An interesting science story from this week was about a study of dog genetics. Apparently, a single gene codes for a major growth factor in dogs, and all small dogs have a section of DNA that turns it off. In other words, one gene determines whether dogs are big or small.
I've often wondered at the astonishing variation in size among dogs. It seems amazing that animals as different as a chihuaha and a Siberian husky could be the same species. Domestic cats, by contrast, are nearly all close to the same size.

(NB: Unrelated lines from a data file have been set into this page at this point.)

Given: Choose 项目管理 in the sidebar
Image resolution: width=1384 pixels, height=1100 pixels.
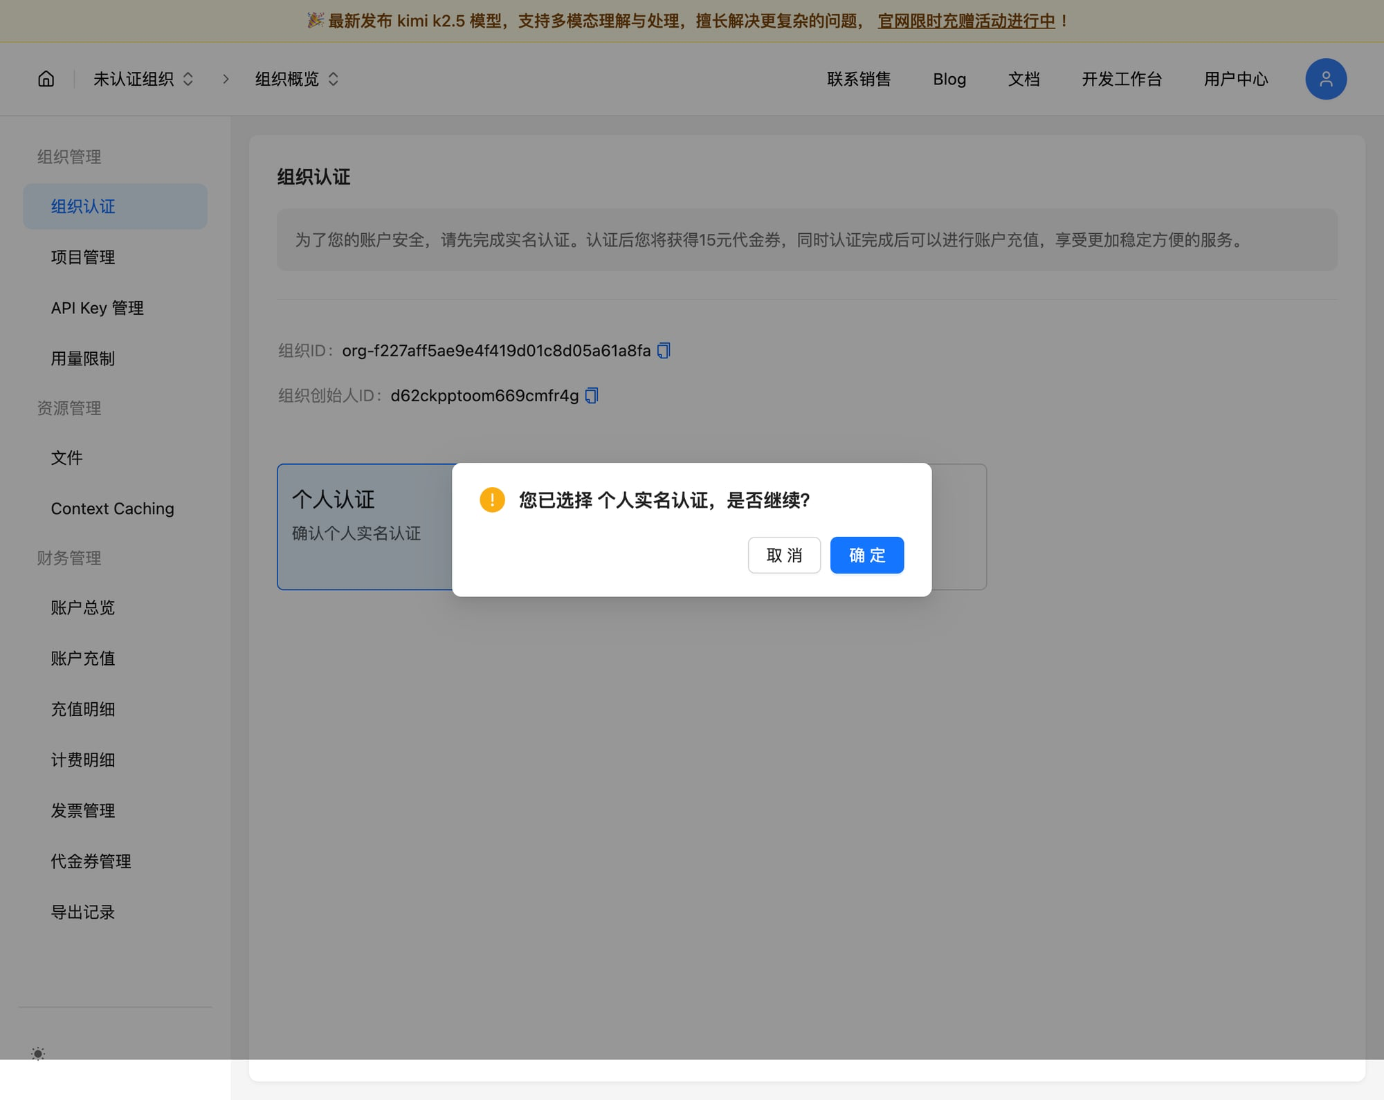Looking at the screenshot, I should point(82,257).
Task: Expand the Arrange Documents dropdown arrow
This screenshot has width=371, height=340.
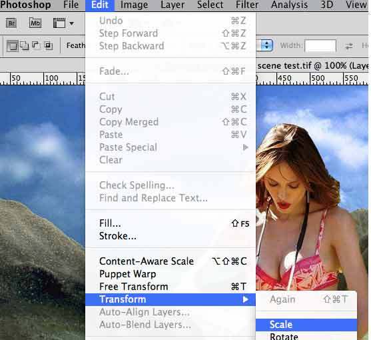Action: (x=71, y=23)
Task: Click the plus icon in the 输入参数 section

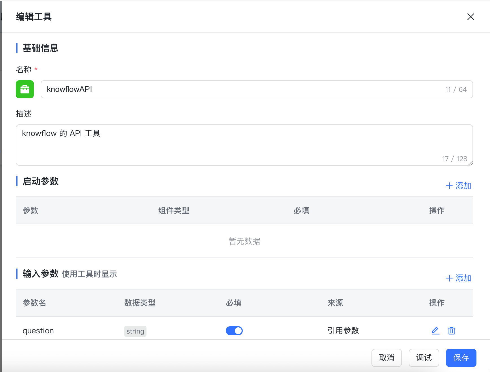Action: (449, 278)
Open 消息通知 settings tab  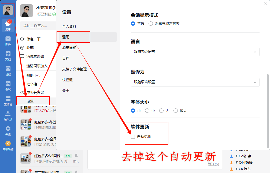coord(69,48)
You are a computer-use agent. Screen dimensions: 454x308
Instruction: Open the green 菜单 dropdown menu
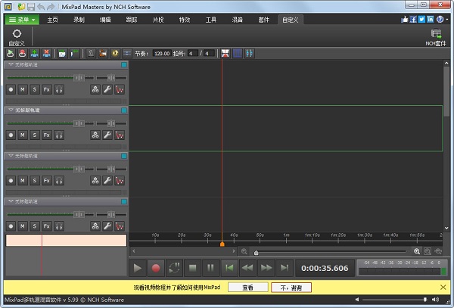point(20,19)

Since all modern dogs are descended from the grey wolf, small dogs are obviously the anomaly, the descendents -according to the authors of the study - of a miniature grey wolf that was born about 15,000 years ago. The absence of any tiny wolves running around today suggests that the gene regulator disappeared from the wolf genome a long time ago, undoubtedly because being a mini-wolf conferred no survival advantages on its possessors.
So why did the mini-dog gene survive and prosper? It seems likely that the anwser has something to do with humans. Maybe humans thought a miniature wolf was "cute" and sought to domesticate it, or protect and keep it. If so, their efforts could well have resulted in the mini-wolf producing healthy offspring, which themselves would have been cherished and looked-after by their human protectors.
The special relationship between dogs and humans has often been cited as one of the reasons for the remarkable success of dogs as a species. That relationship, it now appears, may go back much further than we had thought.